Yapılacak iş »
Aşağıda İsrail'in küresel siyaset üzerindeki etkisini anlatan metni, son cümlesinden sonra devam ettirerek yazın.

İsrail’in esir aldığı gelecek
İsrail gibi ne nüfusu ne jeopolitik konumu dünya siyasetini belirlemeye yetmemesi gereken bir ülke Avrupa’nın İkinci Dünya Savaşındaki soykırım yükü sebebiyle küresel siyaseti esir almış durumda.
Ne ABD’nin ne de Avrupa ülkelerinin Netanyahu hükümetini durdurmaya güçleri yetiyor. Batı aynı anda iki esareti birlikte yaşıyor. Bir yanda 7 Ekim’de HAMAS saldırılarının ardından gösterilen koşulsuz İsrail desteği geri adım atmayı zorlaştırıyor.
ABD’nin saldırıların hemen ardından bölgeye uçak gemilerini göndermesinden Biden’ınsavaş devam ederken İsrail’e giden ilk Amerikan Başkanı olmasına, Avrupa Komisyonu Başkanı Ursula von der Layen’in çelik yelekli destek ziyaretine kadar Batı tek kelime ile İsrail’in yanında hazırola geçti.

Kaynaktan alıntı »
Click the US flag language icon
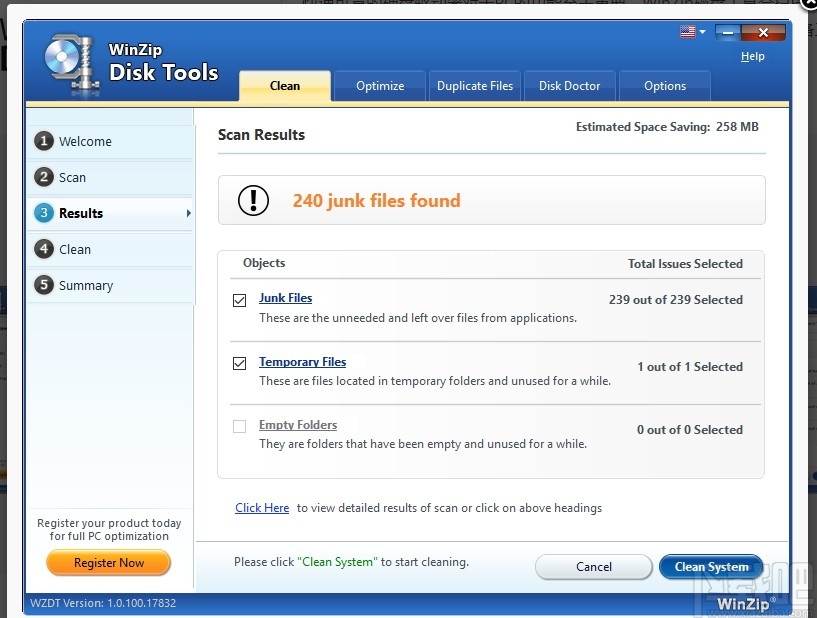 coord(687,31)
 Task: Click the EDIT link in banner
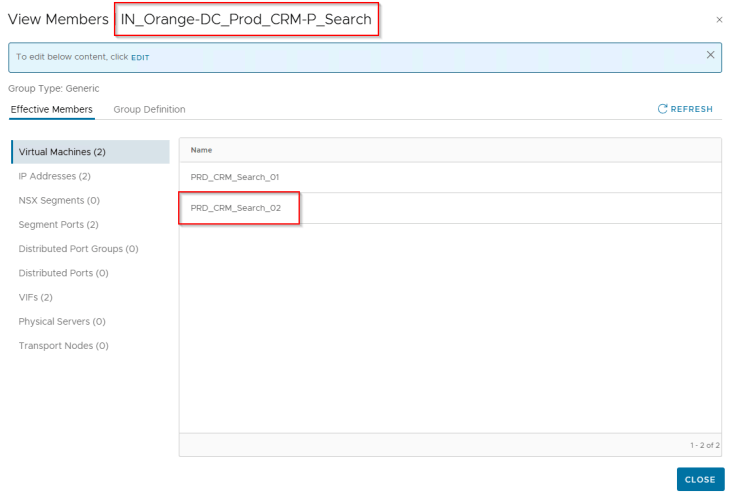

Görevin yanıtı »
Diğer yanda ise ‘kendisi gibi görünen’ ve Avrupa’nın soykırım mağduru olan Yahudi toplumuna sahipsiz bırakma utancına düşmeme çıkmazı duruyor. Hele de Almanya’da bu zihinsel ve psikolojik esaret üniversitelerden İsrail’i eleştiren akademisyenleri atamaya kadar varmış durumda.
Jeopolitik ya da stratejik değeri bu desteği hak etmeyen İsrail’in yanında ideolojik ve teolojik temelli bu duruş ise ‘medeniyet’ eksenli bir bölünmeye neden oldu. Dünya ticaret rotalarının değiştiği, daha önce başlayan ve bölge gerçeklerini yok sayan normalleşme süreçlerinin durduğu bir noktadayız.
Ancak bu durumun ne kadar sürdürülebilir olduğu Amerika’dan İsrail’e kadar sorgulanmaya başladı.
Bunun iki temel sebebinden biri İsrail’in, esir takası için verilen kısa aralar dışında 127 gündür sürdürdüğü........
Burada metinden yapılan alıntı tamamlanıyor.